I believe China’s ‘Great (Financial) Cleansing‘ has begun.

This new ‘GFC’ will affect China’s investment markets and those nations dependent on Chinese capital, such as Australia, Canada and South East Asia…but fortunately, only in the short term.

Following my 12 April newsletter about China’s financial risk to the world via their wealth management products (WMPs), there’s been more signs that the CPC (Communist Party of China) is cracking down hard on its financial markets. These markets are seen as presenting systemic risks to the nation.

Most China watchers say the CPC will not take any actions that would cause instability ahead of the National Congress in late 2017.

I disagree. I believe the CPC is seeking to engineer a short but sharp financial cleansing over the next 6 months. This is instead of doing too little now and risking chaos after China’s National Congress when President Xi is in ‘full control’ and will then have to take the blame.

The outcome sought by the CPC is to present a ‘cleaned slate’ by end of 2017 when Xi takes full charge of the nation for his next 5-year term. A cleaned slate includes political, big business and financial corruption and mismanagement being curtailed, and allowing a ‘renewed CPC under Xi’ to fulfil the ‘China Dream’.

The risk to the CPC is that the ‘great cleansing’ disrupts markets too dramatically, and will snowball into chaos as severe as the global financial crisis of 2008.

Here’s my reasoning and assumptions for China’s Great Cleansing.

Xi believes his team is set to take all the leadership roles at the National Congress. (see our article last week re; In the Name of the People as one hint that Xi is in a strong position)

Therefore, he is politically secure enough now to address China’s biggest risk which is its chaotic financial markets. (see our article re China’s risk to the world 12 April)

On 24 April, Xi chaired a meeting with the nation’s financial regulators and members of the 25-seat Politburo to set a tough tone on controlling the markets.

In recent days, regulators announced new rules and are drafting new policies to curtail over-leverage, reduce debt and crack-down on illegal financial activity. (see Bloomberg and Caixin)

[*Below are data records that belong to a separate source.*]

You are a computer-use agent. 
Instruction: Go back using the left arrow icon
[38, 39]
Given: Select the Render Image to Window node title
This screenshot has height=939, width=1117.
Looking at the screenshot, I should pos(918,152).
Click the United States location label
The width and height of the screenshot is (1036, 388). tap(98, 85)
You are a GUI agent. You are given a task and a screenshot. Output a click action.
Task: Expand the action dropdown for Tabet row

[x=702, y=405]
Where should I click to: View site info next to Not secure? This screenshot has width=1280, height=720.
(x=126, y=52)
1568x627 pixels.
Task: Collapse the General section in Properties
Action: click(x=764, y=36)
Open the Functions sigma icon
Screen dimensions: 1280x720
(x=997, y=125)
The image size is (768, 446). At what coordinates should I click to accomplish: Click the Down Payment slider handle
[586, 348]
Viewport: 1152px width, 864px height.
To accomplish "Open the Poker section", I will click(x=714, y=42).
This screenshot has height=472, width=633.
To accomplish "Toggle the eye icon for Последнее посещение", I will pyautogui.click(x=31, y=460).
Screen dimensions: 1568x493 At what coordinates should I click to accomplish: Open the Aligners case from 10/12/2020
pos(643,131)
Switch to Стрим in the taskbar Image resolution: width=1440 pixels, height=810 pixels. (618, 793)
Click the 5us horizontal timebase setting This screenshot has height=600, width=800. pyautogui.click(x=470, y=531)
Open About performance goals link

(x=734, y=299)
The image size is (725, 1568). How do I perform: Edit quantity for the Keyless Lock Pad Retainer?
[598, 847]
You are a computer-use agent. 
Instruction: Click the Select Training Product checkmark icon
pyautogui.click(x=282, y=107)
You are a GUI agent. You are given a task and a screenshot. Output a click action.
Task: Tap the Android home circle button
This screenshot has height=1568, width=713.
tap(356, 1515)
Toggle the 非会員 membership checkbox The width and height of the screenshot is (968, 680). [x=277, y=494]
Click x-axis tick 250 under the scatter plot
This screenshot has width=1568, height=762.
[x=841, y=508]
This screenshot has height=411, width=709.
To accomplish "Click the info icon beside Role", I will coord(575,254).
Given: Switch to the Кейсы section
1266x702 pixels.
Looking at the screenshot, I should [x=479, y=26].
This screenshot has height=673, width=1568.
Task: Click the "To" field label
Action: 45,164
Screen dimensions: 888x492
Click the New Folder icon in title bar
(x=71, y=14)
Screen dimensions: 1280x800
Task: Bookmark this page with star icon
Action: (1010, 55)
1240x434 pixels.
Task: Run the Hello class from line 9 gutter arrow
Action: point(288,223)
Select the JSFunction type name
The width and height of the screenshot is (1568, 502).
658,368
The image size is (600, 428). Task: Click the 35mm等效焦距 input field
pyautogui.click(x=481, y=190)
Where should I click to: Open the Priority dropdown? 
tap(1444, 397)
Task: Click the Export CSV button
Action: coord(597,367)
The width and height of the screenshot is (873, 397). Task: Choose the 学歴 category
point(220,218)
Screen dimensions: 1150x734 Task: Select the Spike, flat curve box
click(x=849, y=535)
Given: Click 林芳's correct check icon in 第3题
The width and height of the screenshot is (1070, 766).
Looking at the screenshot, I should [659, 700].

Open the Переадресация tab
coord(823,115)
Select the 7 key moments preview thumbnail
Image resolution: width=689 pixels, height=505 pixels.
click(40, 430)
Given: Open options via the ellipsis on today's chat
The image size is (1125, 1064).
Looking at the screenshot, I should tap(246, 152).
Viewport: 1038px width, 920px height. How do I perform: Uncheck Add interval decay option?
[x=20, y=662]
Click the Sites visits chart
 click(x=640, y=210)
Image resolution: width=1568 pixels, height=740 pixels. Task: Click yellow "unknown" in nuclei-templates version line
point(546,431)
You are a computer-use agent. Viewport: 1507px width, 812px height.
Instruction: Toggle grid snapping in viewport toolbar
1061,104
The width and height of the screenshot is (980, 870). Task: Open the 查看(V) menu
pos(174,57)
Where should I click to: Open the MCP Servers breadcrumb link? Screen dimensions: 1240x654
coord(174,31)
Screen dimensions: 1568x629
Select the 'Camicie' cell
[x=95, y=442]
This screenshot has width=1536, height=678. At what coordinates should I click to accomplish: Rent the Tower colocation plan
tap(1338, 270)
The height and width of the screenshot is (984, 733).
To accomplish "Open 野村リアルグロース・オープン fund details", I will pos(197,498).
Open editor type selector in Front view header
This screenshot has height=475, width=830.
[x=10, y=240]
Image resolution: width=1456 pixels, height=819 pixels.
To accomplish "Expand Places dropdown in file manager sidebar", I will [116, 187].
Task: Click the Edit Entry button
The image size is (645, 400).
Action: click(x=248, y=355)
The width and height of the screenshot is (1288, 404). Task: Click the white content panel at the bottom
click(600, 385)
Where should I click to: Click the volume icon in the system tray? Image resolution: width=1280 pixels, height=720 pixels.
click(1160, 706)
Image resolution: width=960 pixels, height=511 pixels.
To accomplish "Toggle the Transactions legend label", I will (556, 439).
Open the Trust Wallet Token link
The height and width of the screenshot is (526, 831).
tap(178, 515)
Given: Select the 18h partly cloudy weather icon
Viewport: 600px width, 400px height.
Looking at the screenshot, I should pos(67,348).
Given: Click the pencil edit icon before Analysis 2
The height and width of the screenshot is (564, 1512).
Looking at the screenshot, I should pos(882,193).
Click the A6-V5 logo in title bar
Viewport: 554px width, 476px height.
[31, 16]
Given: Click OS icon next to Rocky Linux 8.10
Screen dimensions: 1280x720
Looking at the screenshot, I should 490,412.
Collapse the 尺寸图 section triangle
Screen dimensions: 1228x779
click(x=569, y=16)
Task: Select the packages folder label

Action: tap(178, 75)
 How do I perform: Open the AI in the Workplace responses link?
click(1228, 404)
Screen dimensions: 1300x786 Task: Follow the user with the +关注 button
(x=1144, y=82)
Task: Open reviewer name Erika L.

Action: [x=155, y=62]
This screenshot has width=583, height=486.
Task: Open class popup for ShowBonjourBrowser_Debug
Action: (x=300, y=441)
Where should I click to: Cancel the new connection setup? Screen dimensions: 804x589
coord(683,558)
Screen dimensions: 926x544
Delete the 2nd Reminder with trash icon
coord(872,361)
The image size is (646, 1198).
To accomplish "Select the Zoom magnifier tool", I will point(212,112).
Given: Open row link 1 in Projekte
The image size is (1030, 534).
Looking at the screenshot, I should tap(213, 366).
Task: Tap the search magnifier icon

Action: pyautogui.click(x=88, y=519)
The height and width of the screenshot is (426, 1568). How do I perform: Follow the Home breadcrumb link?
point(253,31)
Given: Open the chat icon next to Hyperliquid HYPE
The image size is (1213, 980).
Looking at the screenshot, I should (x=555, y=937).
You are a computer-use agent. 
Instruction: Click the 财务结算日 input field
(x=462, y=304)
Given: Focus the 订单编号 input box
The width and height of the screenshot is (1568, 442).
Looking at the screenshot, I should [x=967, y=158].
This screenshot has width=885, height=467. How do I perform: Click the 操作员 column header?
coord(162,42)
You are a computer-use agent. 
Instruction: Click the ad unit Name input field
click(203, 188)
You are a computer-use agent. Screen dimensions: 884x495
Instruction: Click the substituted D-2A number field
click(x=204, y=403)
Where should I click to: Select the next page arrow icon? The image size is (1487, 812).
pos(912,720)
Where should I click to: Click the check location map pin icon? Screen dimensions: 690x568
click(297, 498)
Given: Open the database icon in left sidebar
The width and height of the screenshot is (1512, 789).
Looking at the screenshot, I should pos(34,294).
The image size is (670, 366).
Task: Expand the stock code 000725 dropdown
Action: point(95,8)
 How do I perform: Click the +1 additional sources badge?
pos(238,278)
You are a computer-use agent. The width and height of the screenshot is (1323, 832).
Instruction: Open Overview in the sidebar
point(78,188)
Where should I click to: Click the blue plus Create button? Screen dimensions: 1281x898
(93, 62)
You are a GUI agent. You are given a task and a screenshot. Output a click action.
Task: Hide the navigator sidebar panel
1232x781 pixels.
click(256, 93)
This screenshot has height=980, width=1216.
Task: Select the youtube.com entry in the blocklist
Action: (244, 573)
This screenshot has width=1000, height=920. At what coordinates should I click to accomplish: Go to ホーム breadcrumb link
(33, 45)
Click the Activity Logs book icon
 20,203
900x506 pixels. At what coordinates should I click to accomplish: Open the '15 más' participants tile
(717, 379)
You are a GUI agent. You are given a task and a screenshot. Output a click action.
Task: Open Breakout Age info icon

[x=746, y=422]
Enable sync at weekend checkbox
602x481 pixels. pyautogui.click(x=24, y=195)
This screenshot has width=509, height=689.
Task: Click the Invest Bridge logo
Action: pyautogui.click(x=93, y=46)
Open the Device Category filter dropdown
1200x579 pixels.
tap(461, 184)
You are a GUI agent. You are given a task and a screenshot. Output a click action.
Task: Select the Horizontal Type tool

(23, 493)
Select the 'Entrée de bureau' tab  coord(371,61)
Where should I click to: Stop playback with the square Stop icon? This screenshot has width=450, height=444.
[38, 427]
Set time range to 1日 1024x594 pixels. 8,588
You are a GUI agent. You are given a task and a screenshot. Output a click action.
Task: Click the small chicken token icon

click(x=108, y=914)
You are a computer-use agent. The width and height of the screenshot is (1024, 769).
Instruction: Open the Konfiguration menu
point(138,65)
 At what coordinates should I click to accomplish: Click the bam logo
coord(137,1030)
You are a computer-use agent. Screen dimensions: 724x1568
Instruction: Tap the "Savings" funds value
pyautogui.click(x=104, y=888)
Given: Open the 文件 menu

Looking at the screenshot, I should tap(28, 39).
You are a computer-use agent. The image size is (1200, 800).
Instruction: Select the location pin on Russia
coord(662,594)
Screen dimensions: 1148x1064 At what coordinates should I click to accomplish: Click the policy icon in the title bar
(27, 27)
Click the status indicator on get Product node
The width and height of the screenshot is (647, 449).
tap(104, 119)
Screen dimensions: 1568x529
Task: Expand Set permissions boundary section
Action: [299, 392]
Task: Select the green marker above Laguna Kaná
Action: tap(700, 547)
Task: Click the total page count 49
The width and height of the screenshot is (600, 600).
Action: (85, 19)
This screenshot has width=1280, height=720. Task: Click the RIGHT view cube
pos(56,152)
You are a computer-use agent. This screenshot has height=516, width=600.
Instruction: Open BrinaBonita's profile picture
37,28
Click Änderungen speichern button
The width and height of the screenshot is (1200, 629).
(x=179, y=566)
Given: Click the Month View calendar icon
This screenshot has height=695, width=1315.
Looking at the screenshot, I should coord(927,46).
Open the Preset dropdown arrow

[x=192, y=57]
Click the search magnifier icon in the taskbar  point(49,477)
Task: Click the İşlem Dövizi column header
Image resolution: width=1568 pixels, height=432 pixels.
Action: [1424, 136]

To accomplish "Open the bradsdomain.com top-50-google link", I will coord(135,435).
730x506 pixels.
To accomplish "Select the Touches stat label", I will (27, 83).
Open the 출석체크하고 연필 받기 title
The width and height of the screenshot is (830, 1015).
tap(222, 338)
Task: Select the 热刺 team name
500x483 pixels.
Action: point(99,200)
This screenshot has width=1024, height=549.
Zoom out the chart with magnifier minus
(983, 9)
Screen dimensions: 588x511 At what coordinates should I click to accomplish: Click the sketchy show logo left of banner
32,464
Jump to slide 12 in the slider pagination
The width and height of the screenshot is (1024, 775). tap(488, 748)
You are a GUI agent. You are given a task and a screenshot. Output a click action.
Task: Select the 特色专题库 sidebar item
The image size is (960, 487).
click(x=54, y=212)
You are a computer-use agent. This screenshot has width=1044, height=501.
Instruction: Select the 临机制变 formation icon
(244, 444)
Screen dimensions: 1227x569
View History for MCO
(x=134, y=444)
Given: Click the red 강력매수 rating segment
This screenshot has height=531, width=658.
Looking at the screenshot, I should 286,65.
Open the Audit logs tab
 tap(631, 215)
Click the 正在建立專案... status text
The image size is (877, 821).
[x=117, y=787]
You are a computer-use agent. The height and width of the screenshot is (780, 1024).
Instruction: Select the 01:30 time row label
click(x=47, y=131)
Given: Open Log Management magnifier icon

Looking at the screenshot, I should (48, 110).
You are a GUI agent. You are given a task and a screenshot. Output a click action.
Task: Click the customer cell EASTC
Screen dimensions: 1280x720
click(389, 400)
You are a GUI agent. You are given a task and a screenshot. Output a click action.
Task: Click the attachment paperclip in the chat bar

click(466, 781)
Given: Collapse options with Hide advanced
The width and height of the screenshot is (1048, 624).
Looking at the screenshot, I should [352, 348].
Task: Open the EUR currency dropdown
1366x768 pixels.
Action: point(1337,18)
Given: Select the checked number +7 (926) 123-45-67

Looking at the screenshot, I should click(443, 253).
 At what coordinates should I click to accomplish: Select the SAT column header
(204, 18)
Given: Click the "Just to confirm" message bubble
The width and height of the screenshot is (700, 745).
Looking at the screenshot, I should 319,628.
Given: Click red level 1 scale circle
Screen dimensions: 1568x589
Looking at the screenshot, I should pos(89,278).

Many newly appointed CEOs of listed companies in the West write down assets (causing a short-term fall in the share price) and start with a clean slate soon after taking charge (so that history and their bonuses will be based from a low point when they started at the company). Similarly, President Xi’s CPC is doing the same thing but on a bigger scale, just ahead of Xi taking full charge in late 2017.

CPC believes the ‘great cleansing’ will not descend into chaos due to a stronger economy, and more stable yuan in recent months, with its foreign reserves stabilising.

But just in case, the CPC is also placing more stringent controls of news reporting by China’s financial and internet media, in order to more effectively influence local investors and reduce the risk of ‘mania’s on the downside’.

China’s commodity futures markets are the ‘canary in the coalmine’ for hints that the markets may be in for an even wilder ride.

Most WMPs have a maturity between 1-4 months and managers of these WMPs need their Chinese retail investors to roll over by buying new WMPs. If this stops or slows, (which is happening now – see Bloomberg) it will result in assets being force-sold by fund managers to pay back expiring WMPs. The liquid assets that have boomed in recent months such as iron ore futures, will be, and have been, the first to be sold. Next to be sold will be shares, international assets and local property and local corporate bonds if there is still a functioning market for them.

As discussed in my April 12 newsletter, this liquidity mismatch (between short-term WMPs and long-term assets) and the slowing of new capital flows into WMPs, is now the main risk to China’s financial markets. To paraphrase Warren Buffet, when the tide goes out, we will see who is swimming naked. Keep your eyes peeled.